Biz: A year in business

Last week I wrote a very long article about my business story so far to Abigail Ahern‘s new business column on her blog. As you will know by now I have two failed businesses behind me and a new business in its infancy. Most of those experiences and lessons, good and bad, I share with you here every Tuesday. But while writing it one notion kept nagging me in my mind. It was… “Things happen for a reason”. This is what everybody say to you when things don’t work out, right? Does it suppose to make us feel better? What is it all about?  When you fail at something, nothing will make you feel better. But as time goes by and you see your experiences in a distant past, you start to realise the REAL meaning behind this quote. And that’s what I discovered while writing the article.

I realised that my failures and the way I was running my previous businesses, the strategies I implemented, how I approached business deals and important business meetings, how I interacted with my trade and end customers, how I ran my marketing campaigns, how I managed my sales reps, from all that there are MASSIVE lessons that no school or degree could have prepared me for. I know you probably think it all sounds very cheesy but it’s SO true. Thanks to my failures I’m running my design business differently. My previous experiences guide me, they make me more cautious, more resilient, more persistent and more ambitious. SO THANK YOU TO MY FAILURES.

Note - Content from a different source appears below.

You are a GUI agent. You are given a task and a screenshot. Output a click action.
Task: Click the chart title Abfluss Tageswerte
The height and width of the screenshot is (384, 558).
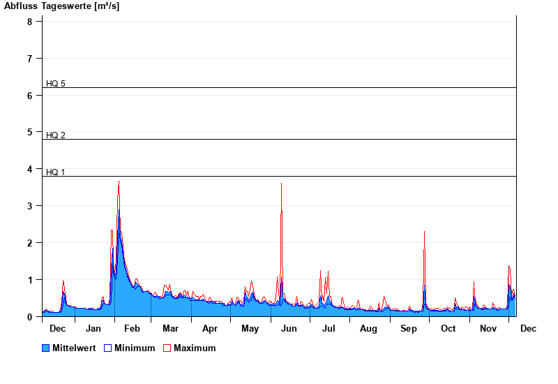click(x=61, y=6)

But this post suppose to be about my first year in business as an interior designer so if you are a student or anyone who wants to find out more about getting into the industry pay attention. Also, I think that if you are a newbie business owner you might find it helpful too.

Here is how I see it now. Getting a new business off the ground is hard. Getting into a new industry and establishing yourself and your brand is hard. Getting clients is even harder. Building up your reputation is hard. It all looks very glamorous but every day is super super hard and super challenging. Full stop. I’m not here to give you any illusions. The competition is tough. For example the London market is crowded. There are lots of clients, yes, but there are tonnes of designers too. The only good news is that each designer is different. They trade differently, their pricing and fee structure is different, their styles are different. So you’ve got a chance and that’s all you need.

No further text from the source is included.